**Work order:**
Every entry should be copied exactly, with nothing added or dropped.

**Material supplied:**
---*---
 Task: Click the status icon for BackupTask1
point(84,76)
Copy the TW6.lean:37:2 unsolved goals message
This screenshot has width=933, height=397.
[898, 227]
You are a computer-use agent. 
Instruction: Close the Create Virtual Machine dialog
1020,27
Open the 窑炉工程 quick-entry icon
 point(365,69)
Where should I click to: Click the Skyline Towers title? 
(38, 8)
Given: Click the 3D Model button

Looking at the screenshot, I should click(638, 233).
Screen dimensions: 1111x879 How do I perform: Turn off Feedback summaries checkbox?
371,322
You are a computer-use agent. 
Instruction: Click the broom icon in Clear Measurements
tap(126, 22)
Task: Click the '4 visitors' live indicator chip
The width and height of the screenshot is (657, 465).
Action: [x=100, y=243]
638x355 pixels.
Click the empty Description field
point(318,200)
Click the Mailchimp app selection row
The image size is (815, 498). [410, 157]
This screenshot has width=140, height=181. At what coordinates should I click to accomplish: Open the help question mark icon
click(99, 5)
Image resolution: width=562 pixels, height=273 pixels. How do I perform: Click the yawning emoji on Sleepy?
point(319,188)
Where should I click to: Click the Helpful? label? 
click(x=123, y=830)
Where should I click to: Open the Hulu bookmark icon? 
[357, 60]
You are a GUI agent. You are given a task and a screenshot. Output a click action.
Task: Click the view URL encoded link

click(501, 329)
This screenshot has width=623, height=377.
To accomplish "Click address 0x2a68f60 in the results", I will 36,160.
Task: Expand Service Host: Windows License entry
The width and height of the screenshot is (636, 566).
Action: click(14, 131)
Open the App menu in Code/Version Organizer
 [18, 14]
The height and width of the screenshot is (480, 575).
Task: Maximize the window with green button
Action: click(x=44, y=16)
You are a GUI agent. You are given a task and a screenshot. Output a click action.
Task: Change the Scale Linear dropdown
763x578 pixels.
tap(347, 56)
---*---
**Exercise output:**
 Task: Click the status icon for BackupTask1
point(84,76)
Copy the TW6.lean:37:2 unsolved goals message
This screenshot has width=933, height=397.
[898, 227]
You are a computer-use agent. 
Instruction: Close the Create Virtual Machine dialog
1020,27
Open the 窑炉工程 quick-entry icon
 point(365,69)
Where should I click to: Click the Skyline Towers title? 
(38, 8)
Given: Click the 3D Model button

Looking at the screenshot, I should click(638, 233).
Screen dimensions: 1111x879 How do I perform: Turn off Feedback summaries checkbox?
371,322
You are a computer-use agent. 
Instruction: Click the broom icon in Clear Measurements
tap(126, 22)
Task: Click the '4 visitors' live indicator chip
The width and height of the screenshot is (657, 465).
Action: [x=100, y=243]
638x355 pixels.
Click the empty Description field
point(318,200)
Click the Mailchimp app selection row
The image size is (815, 498). [410, 157]
This screenshot has width=140, height=181. At what coordinates should I click to accomplish: Open the help question mark icon
click(99, 5)
Image resolution: width=562 pixels, height=273 pixels. How do I perform: Click the yawning emoji on Sleepy?
point(319,188)
Where should I click to: Click the Helpful? label? 
click(x=123, y=830)
Where should I click to: Open the Hulu bookmark icon? 
[357, 60]
You are a GUI agent. You are given a task and a screenshot. Output a click action.
Task: Click the view URL encoded link

click(501, 329)
This screenshot has width=623, height=377.
To accomplish "Click address 0x2a68f60 in the results", I will 36,160.
Task: Expand Service Host: Windows License entry
The width and height of the screenshot is (636, 566).
Action: click(14, 131)
Open the App menu in Code/Version Organizer
 [18, 14]
The height and width of the screenshot is (480, 575).
Task: Maximize the window with green button
Action: click(x=44, y=16)
You are a GUI agent. You are given a task and a screenshot. Output a click action.
Task: Change the Scale Linear dropdown
763x578 pixels.
tap(347, 56)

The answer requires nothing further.